[A sequence of records]
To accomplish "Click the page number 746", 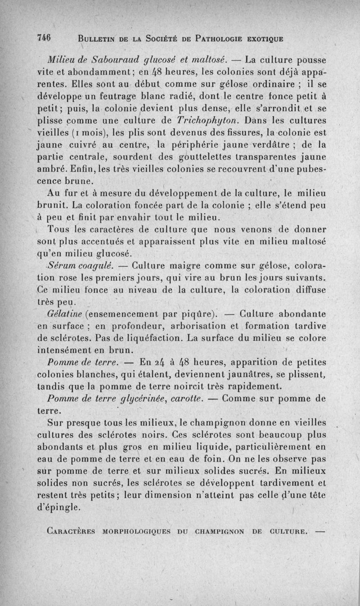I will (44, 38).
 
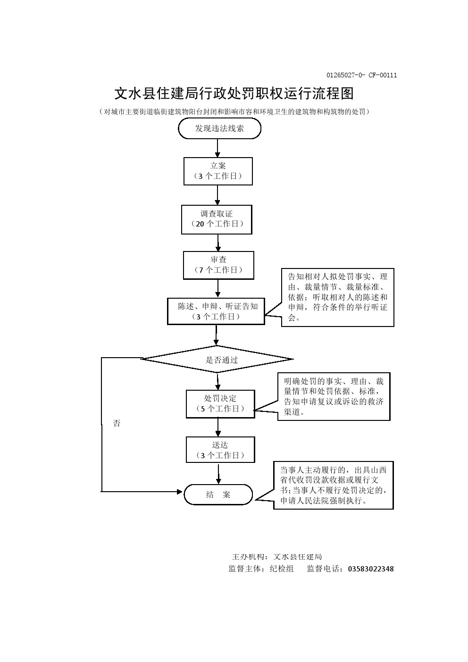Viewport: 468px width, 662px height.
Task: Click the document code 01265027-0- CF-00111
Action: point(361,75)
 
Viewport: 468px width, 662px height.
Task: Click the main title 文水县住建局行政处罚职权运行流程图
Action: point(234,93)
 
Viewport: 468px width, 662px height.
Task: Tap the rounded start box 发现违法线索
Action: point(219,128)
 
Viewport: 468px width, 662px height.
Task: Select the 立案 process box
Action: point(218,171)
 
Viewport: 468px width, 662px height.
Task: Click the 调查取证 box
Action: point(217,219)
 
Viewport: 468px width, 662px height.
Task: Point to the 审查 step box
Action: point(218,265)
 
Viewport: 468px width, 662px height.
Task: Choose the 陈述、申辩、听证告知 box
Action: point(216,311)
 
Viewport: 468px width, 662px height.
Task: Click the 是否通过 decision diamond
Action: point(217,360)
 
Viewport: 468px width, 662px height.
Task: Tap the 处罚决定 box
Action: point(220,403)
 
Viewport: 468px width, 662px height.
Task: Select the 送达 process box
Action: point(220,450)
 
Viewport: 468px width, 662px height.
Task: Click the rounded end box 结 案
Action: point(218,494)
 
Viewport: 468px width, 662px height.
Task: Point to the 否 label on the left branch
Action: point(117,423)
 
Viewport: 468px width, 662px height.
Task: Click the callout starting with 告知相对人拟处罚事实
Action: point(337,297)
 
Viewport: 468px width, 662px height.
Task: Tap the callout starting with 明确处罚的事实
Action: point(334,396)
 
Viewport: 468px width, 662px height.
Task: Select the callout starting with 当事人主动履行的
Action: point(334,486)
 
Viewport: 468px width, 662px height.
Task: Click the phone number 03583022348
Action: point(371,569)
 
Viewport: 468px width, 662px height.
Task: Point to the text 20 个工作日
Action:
...
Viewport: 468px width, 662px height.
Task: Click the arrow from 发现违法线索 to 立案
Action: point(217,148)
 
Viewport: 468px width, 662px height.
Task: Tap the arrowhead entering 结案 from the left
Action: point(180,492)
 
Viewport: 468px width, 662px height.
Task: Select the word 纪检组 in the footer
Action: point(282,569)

[Instructions to follow]:
Locate each line in the records above that contains the string "callout", matching case exactly, and copy those lines.

[The completed task]:
Task: Click the callout starting with 告知相对人拟处罚事实
Task: Tap the callout starting with 明确处罚的事实
Task: Select the callout starting with 当事人主动履行的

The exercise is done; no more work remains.